Baffling Bayern & Disappointing Dortmund: What’s Bugging The Bundesliga?

The German league is as unpredictable as ever, with Mauricio Pochettino potentially arriving
12:26, 22 Nov 2019

Mauricio Pochettino is the name on everybody’s lips in Germany at the moment… And that’s before he has actually been offered the Bayern Munich job.

The sacked Tottenham boss has been linked by pundits far and wide with the vacant gig at the Allianz Arena, and his departure from the Tottenham Hotspur Stadium this week will cast a different type of attention over Bayern when they meet Fortuna Dusseldorf on Saturday.

The Munich giants are down in third following the rough start experienced under the fired Niko Kovac, with even a 4-0 battering of Borussia Dortmund in ‘Der Klassiker’ last time out unable to gloss over their current troubles.

==*==

> _DIRECTION A_
Answer these questions from the Bundesliga article:
(i) Which team does Bayern Munich meet on Saturday?
(ii) What place in the league is Bayern in?
(iii) By what score did Bayern beat Borussia Dortmund in 'Der Klassiker'?
> _DIRECTION B_
Write the next part of the Bundesliga article, picking up after its final sentence.

==*==

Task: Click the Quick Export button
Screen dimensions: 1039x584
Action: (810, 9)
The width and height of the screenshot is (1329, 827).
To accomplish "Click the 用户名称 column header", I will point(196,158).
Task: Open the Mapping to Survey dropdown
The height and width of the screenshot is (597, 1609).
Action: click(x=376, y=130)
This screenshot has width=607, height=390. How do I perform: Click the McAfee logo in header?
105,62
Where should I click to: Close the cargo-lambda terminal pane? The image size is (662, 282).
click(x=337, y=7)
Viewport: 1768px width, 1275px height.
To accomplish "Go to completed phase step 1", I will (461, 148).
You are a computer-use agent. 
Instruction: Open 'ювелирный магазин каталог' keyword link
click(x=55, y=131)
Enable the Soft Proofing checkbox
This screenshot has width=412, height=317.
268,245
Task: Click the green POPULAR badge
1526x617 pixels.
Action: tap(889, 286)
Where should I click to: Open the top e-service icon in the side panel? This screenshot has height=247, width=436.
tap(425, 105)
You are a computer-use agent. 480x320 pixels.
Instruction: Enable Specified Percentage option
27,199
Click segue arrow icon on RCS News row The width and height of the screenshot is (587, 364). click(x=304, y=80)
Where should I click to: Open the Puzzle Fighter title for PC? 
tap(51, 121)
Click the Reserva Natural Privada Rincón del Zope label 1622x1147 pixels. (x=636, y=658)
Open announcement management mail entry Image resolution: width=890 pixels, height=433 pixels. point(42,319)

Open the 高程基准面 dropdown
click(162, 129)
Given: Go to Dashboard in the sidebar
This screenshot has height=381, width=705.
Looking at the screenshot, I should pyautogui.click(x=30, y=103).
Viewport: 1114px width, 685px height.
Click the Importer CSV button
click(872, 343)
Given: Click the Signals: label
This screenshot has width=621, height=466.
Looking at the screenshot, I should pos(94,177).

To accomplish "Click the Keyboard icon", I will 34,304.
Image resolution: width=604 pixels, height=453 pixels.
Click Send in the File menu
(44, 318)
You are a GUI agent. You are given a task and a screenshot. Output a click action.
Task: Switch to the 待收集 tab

==*==

> _EXERCISE ANSWER A_
(i) Fortuna Dusseldorf
(ii) Third
(iii) 4-0

> _EXERCISE ANSWER B_
Hansi Flick will once again take charge of FCB this weekend, but win or lose it will be Pochettino gaining most of the attention. For the time being the caretaker-boss has been given the nod to coach Bayern until January at least, but there is always the chance that Poch could come in ahead of time if a deal is done quickly.

Kovac’s departure had been on the cards after his tactical acumen was questioned by senior players – particularly Manuel Neuer and Thomas Müller.  The players found his training sessions unchallenging and lamented the lack of a clear offensive philosophy, with Bayern often reliant on individual quality, particularly from the outstanding Robert Lewandowski, who has scored in every single Bundesliga and Champions League game this season. 

Following the retirement of Franck Ribery and Arjen Robben, the thankless task of initiating a changing of the guard fell partly to Kovac. His trust in Serge Gnabry has been vindicated, and he would have benefitted from the addition of Leroy Sané before injury ended a move which Kovac had prematurely declared done. Phillipe Coutinho did arrive and was preferred to Müller, but the Brazilian hasn’t impressed, while a more concerted push for Timo Werner may have nullified the need to sign Ivan Perisic as back-up for Lewandowski.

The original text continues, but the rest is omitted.